Don’t Expect a Flood of ForeclosuresOnly a few homeowners are significantly lagging in their mortgage payments currently. One of the primary factors contributing to the high foreclosure rates during the previous housing crisis was the lenient lending criteria that facilitated mortgage approvals for individuals, even if they lacked the means to repay. During that period, lenders were not stringent in evaluating factors such as credit scores, income, employment status, and debt-to-income ratio of applicants.
However, the situation has now changed with stricter lending criteria in place, resulting in a larger pool of qualified buyers who possess the financial capacity to fulfill their mortgage obligations. Data sourced from Freddie Mac and Fannie Mae indicates a decrease in the number of homeowners facing substantial delays in mortgage payments, as depicted in the accompanying graph.

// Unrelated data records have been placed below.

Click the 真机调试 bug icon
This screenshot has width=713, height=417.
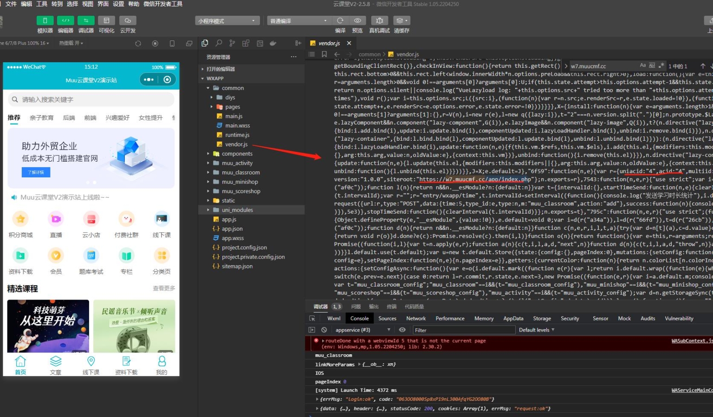(x=379, y=20)
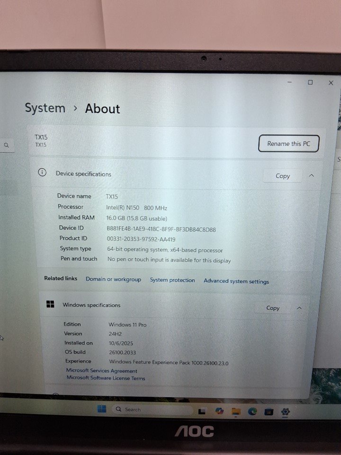Collapse the Windows specifications section

coord(299,308)
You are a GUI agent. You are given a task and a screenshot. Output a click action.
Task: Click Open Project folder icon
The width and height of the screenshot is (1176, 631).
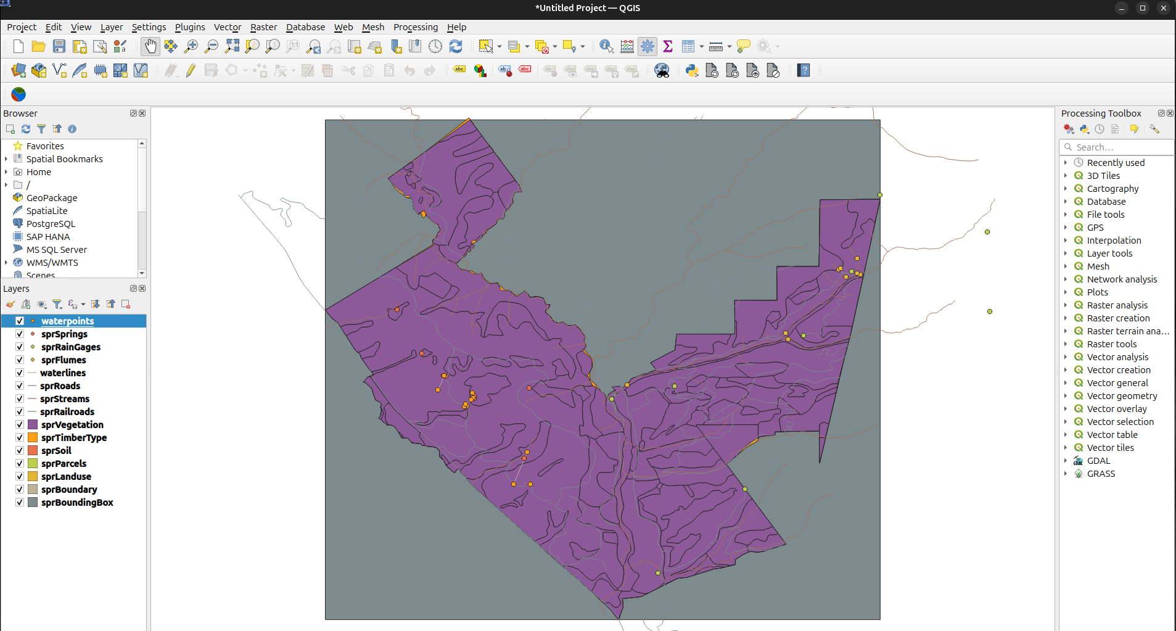(38, 46)
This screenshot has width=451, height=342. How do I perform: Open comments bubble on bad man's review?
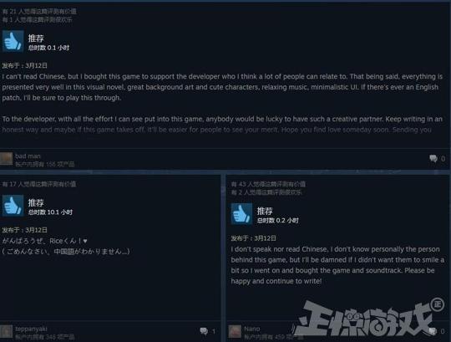coord(433,158)
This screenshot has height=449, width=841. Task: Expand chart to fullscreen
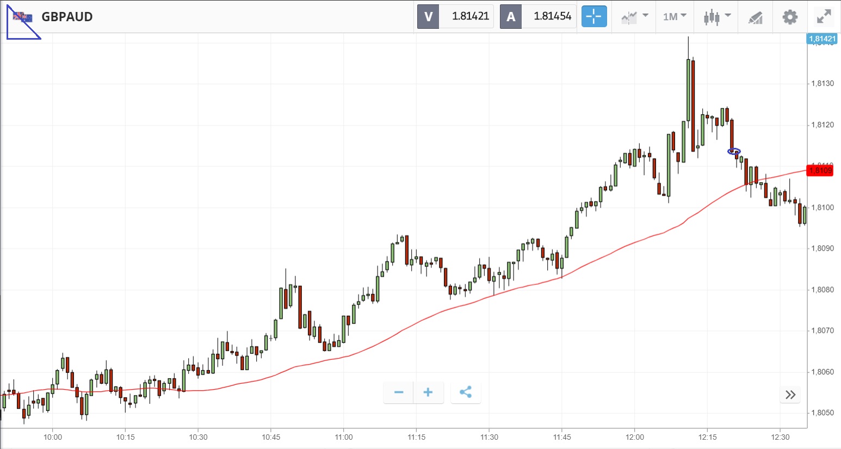point(824,17)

Molly Boese, who holds the position of Principal Economist at CoreLogic, offers insight into the limited challenges faced by homeowners in meeting their mortgage obligations.
“May’s overall mortgage delinquency rate matched the all-time low, and serious delinquencies followed suit. Furthermore, the rate of mortgages that were six months or more past due, a measure that ballooned in 2021, has receded to a level last observed in March 2020.”
Boese clarifies that for a notable increase in foreclosures to occur, there would need to be a notable surge in the number of individuals unable to meet their mortgage payments. Given the substantial proportion of current buyers who are successfully fulfilling their payment commitments, the emergence of a foreclosure wave appears improbable.
For those concerned about the possibility of a widespread wave of foreclosures, it's important to note that current data does not indicate such an occurrence. In reality, a significant portion of qualified buyers are consistently honoring their mortgage payments.